La Cour d’appel de Londres a statué lundi 15 juin 2026 que la décision du gouvernement d’inscrire Palestine Action sur la liste des organisations proscrites en vertu de la loi antiterroriste de 2000 était juridiquement fondée. Cette décision survient après l’appel du gouvernement contre un jugement de la Haute Cour rendu en février, qui avait déclaré l’interdiction illégale et disproportionnée. (apnews.com)
Décision de la Cour d’appel et portée juridique
La chambre d’appel a examiné les motifs présentés par le ministère de l’Intérieur et a conclu que les critères de proscription prévus par le Terrorism Act 2000 pouvaient être remplis dans ce dossier. Les juges ont estimé que, compte tenu des preuves produites par l’État et de la nature de certaines actions attribuées au groupe, l’inscription sur la liste des organisations terroristes relevait de la compétence gouvernementale et ne constituait pas une mesure juridiquement disproportionnée. (apnews.com)
Arguments du gouvernement et application de la loi
Le gouvernement avait fait valoir que certaines opérations menées par Palestine Action dépassaient le cadre de la protestation politique et portaient atteinte à la sécurité publique et à des infrastructures sensibles, justifiant l’usage des pouvoirs de proscription afin de prévenir des actes similaires. L’interprétation du Terrorism Act 2000 et l’existence d’éléments qualifiables de « lien terroriste » ont été au cœur de l’examen judiciaire. (judiciary.uk)
Rappel du jugement de la Haute Cour en février
La Haute Cour, dans sa décision du 13 février 2026, avait jugé que, bien que « un très petit nombre » d’actions du collectif ait pu avoir un caractère terroriste, la majorité de ses activités relevaient du droit pénal ordinaire et que l’interdiction générale portait une atteinte disproportionnée à la liberté d’expression et de manifestation.
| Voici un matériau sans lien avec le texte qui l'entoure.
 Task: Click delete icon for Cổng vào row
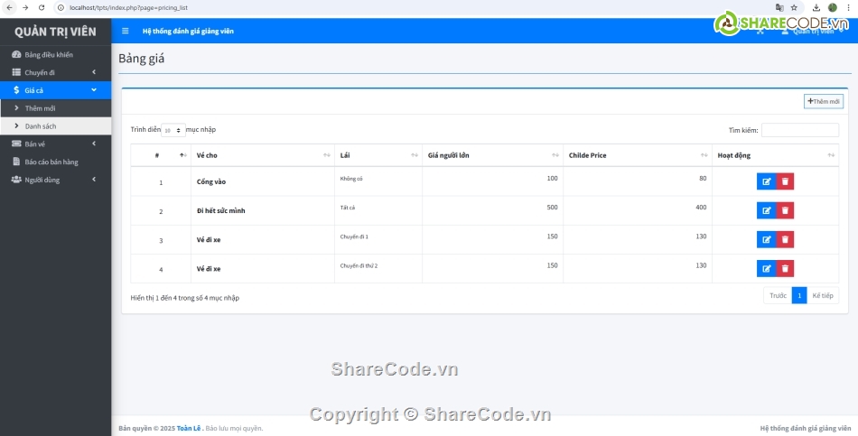785,181
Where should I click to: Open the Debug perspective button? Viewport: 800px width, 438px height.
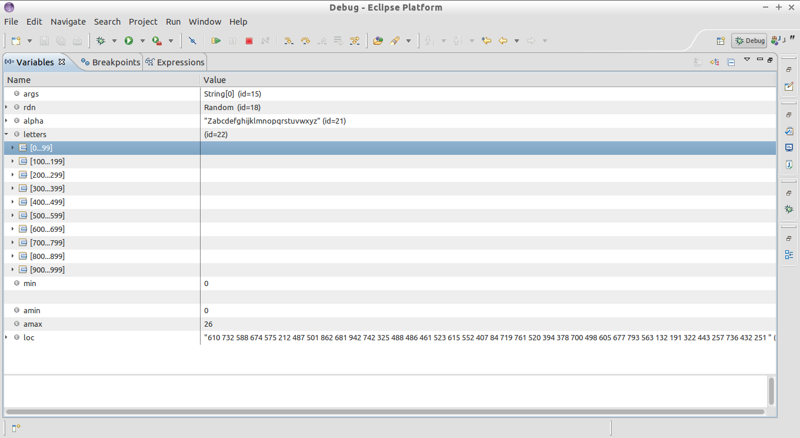(748, 40)
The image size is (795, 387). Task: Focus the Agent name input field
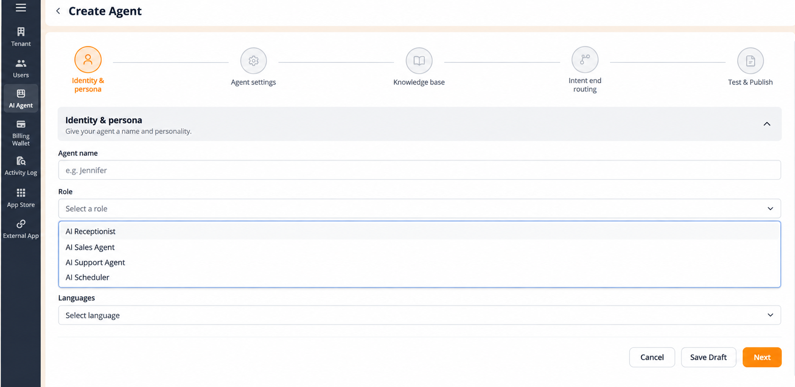point(419,170)
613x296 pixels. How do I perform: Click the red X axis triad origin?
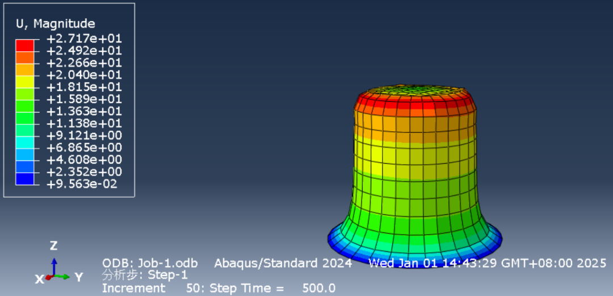48,278
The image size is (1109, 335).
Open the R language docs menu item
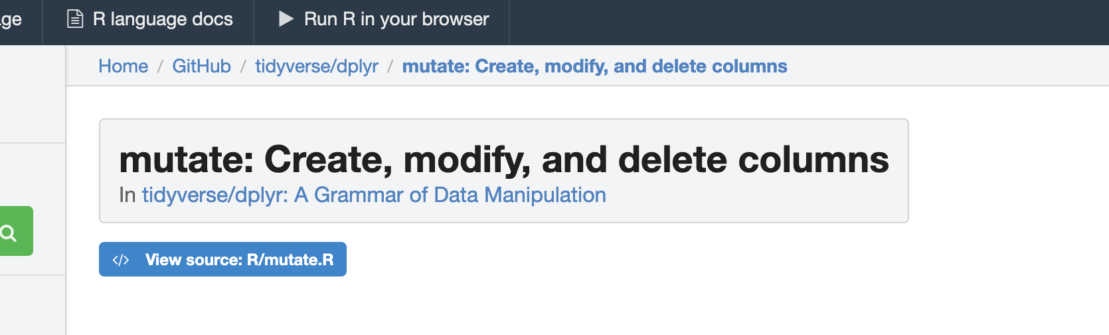pos(163,19)
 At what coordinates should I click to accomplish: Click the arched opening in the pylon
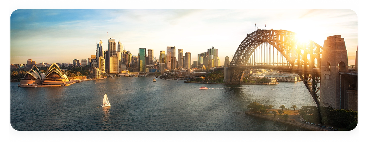(x=342, y=67)
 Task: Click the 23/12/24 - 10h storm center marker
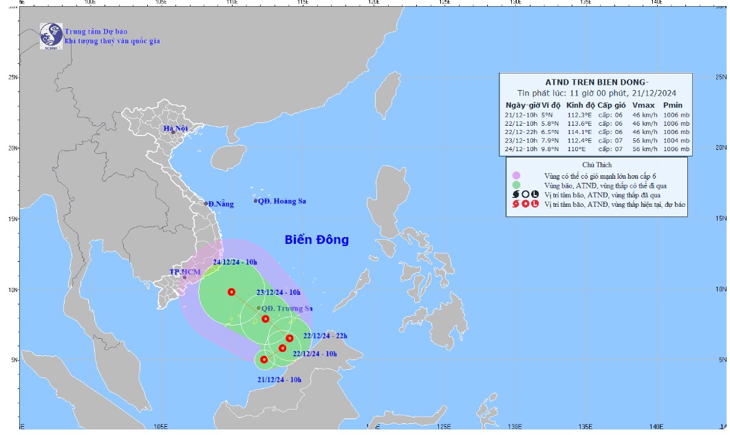[x=266, y=319]
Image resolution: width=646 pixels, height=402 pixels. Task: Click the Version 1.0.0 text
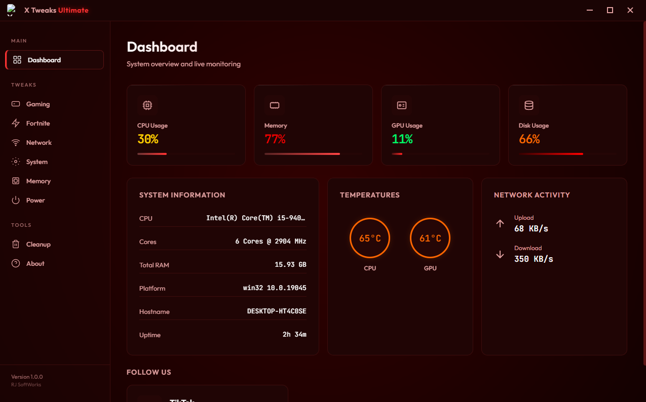(x=26, y=377)
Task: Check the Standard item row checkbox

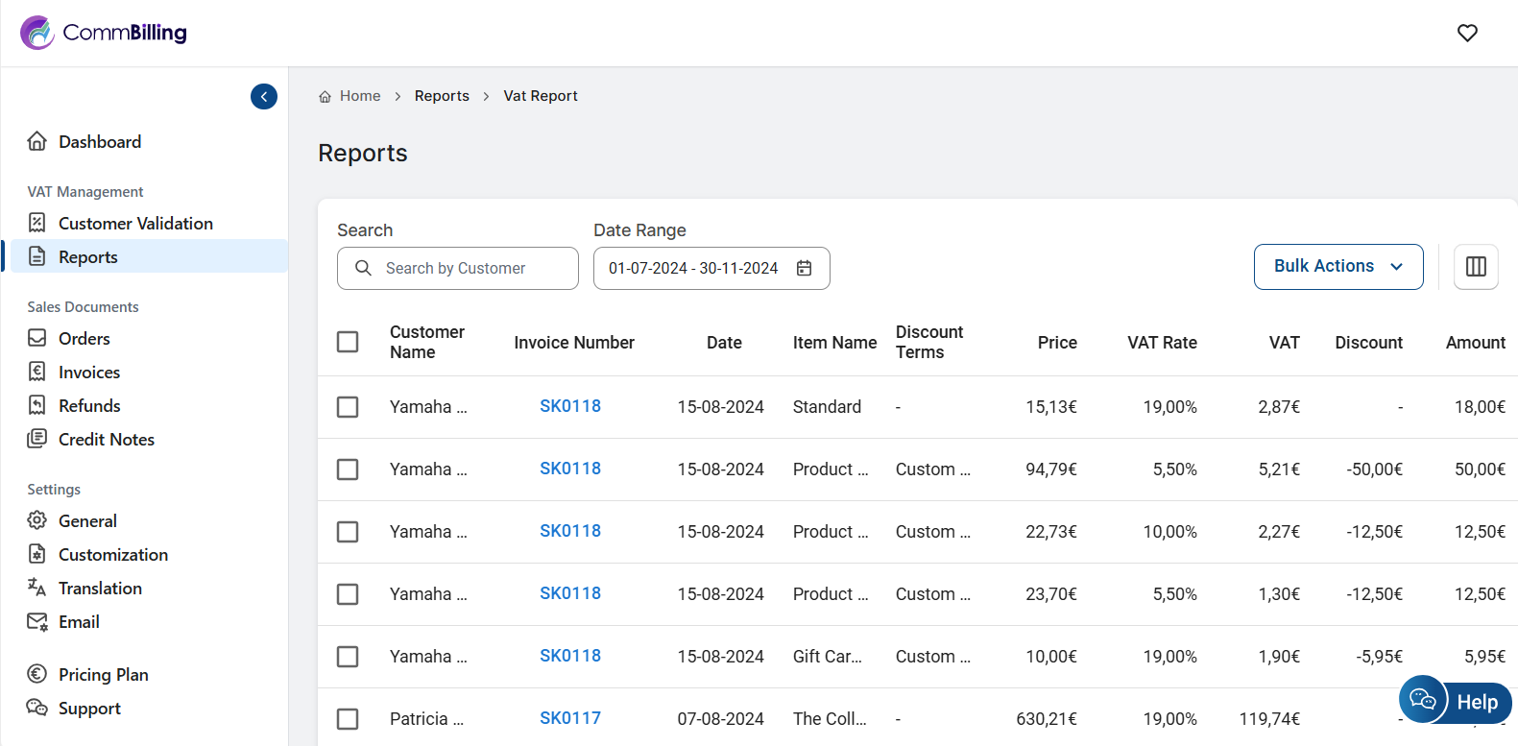Action: point(348,407)
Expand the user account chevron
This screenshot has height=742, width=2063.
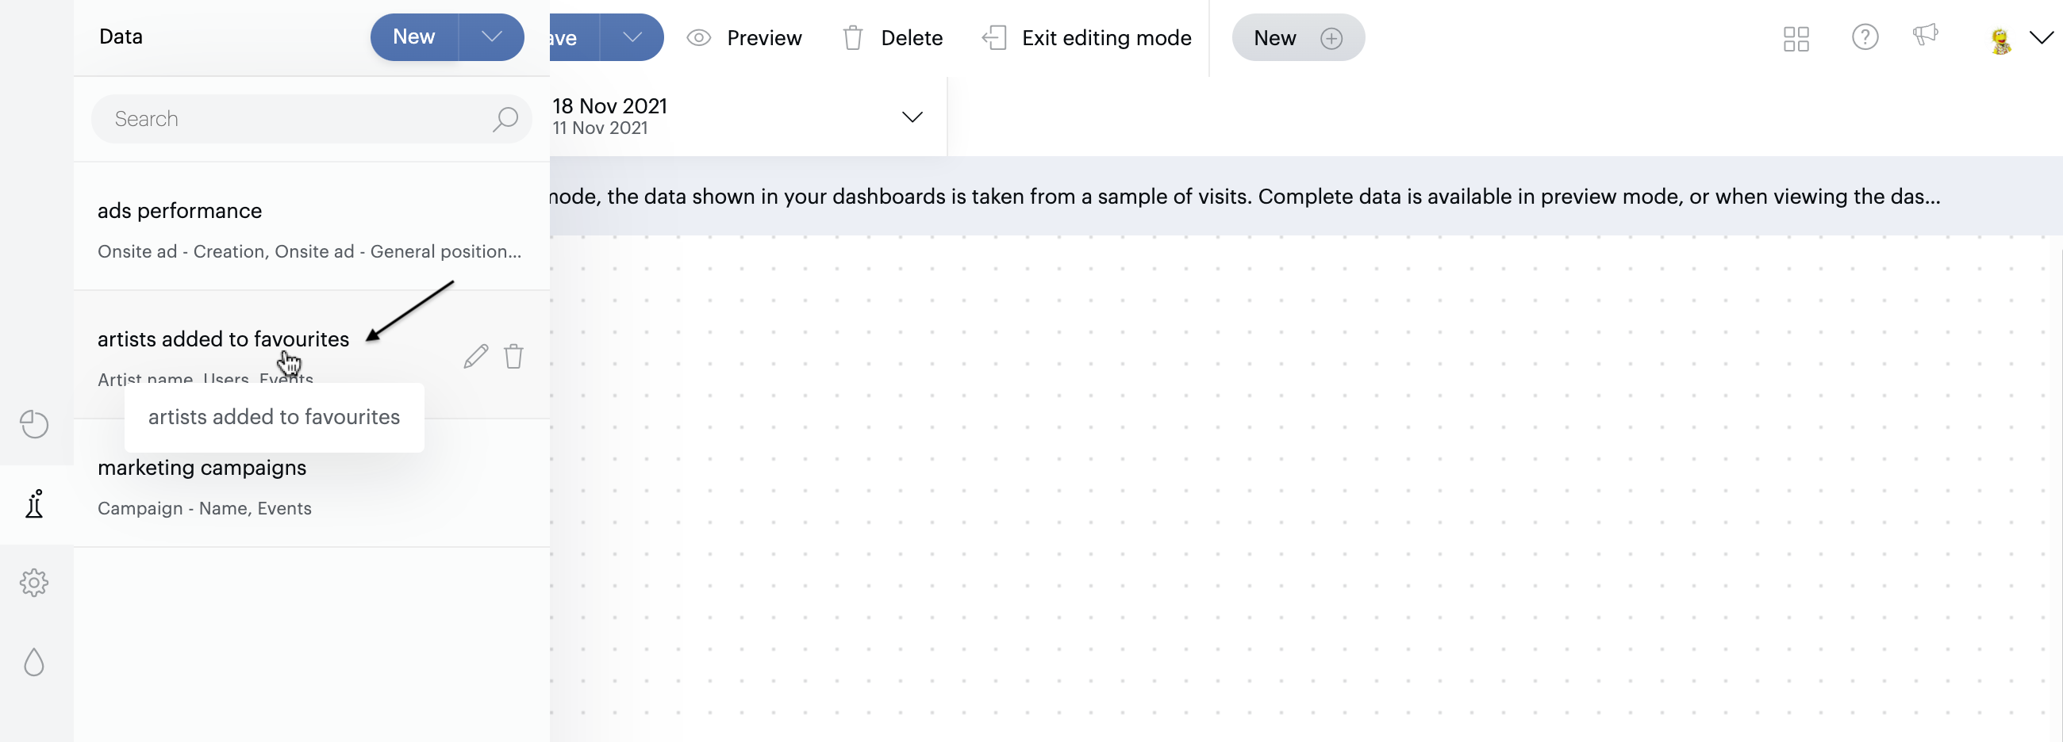2041,38
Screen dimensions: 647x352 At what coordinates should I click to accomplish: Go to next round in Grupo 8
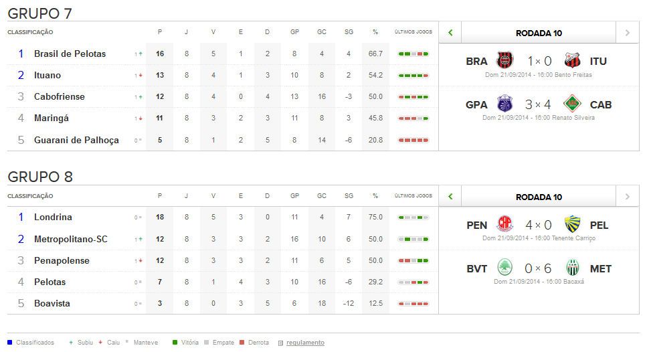click(x=627, y=197)
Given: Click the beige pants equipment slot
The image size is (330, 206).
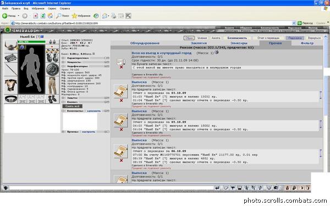Looking at the screenshot, I should pos(52,85).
Ce jugement avait suspendu l’effet immédiat de la décision gouvernementale pour permettre un appel. (theguardian.com)
Incidents et faits reprochés à Palestine Action
Les actions évoquées dans les procédures comprennent des intrusions et des actes de vandalisme ciblant notamment des installations liées à l’industrie de la défense, dont des sites d’Elbit Systems au Royaume‑Uni et une intrusion au sein de la base aérienne de Brize Norton. Ces événements, et en particulier des épisodes ayant causé des dommages matériels importants, ont servi de fondements factuels à l’argumentaire gouvernemental en faveur de la proscription. Par ailleurs, des procès et des condamnations connexes ont conduit certains magistrats à qualifier certaines actions isolées de « connexes au terrorisme » dans le cadre de décisions pénales distinctes. (theguardian.com)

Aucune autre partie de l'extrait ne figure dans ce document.